PROVIDED RECORDS START

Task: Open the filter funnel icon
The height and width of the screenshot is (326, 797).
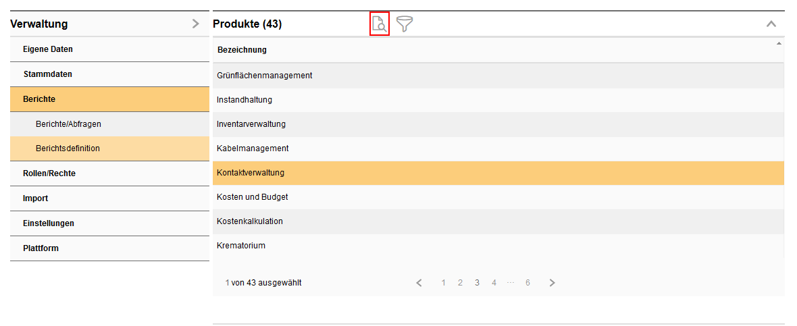Action: click(405, 25)
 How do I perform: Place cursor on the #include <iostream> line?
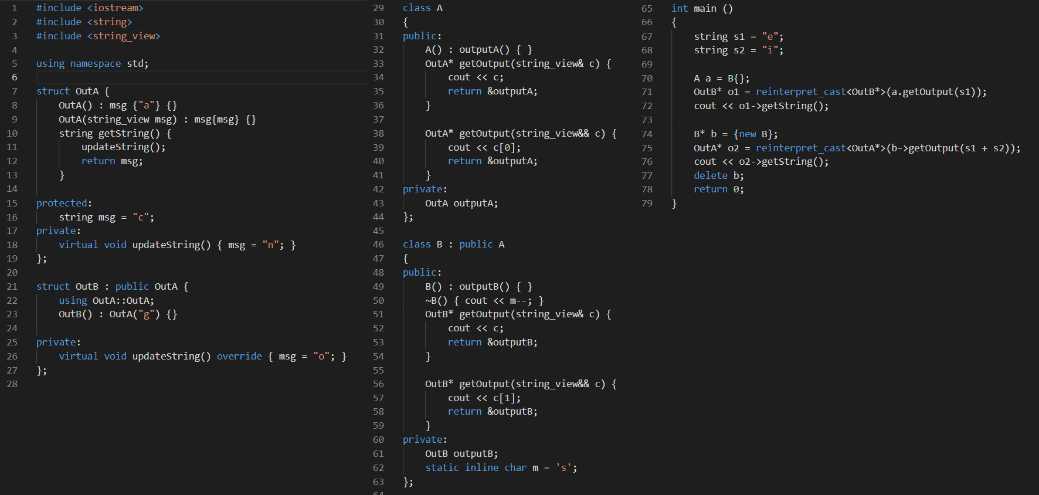89,8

PROVIDED RECORDS END

Once the pictures are set aside, output the whole listing exactly.

# [RESULT]
Task: Open the filter funnel icon
The height and width of the screenshot is (326, 797).
Action: click(405, 25)
 How do I perform: Place cursor on the #include <iostream> line?
89,8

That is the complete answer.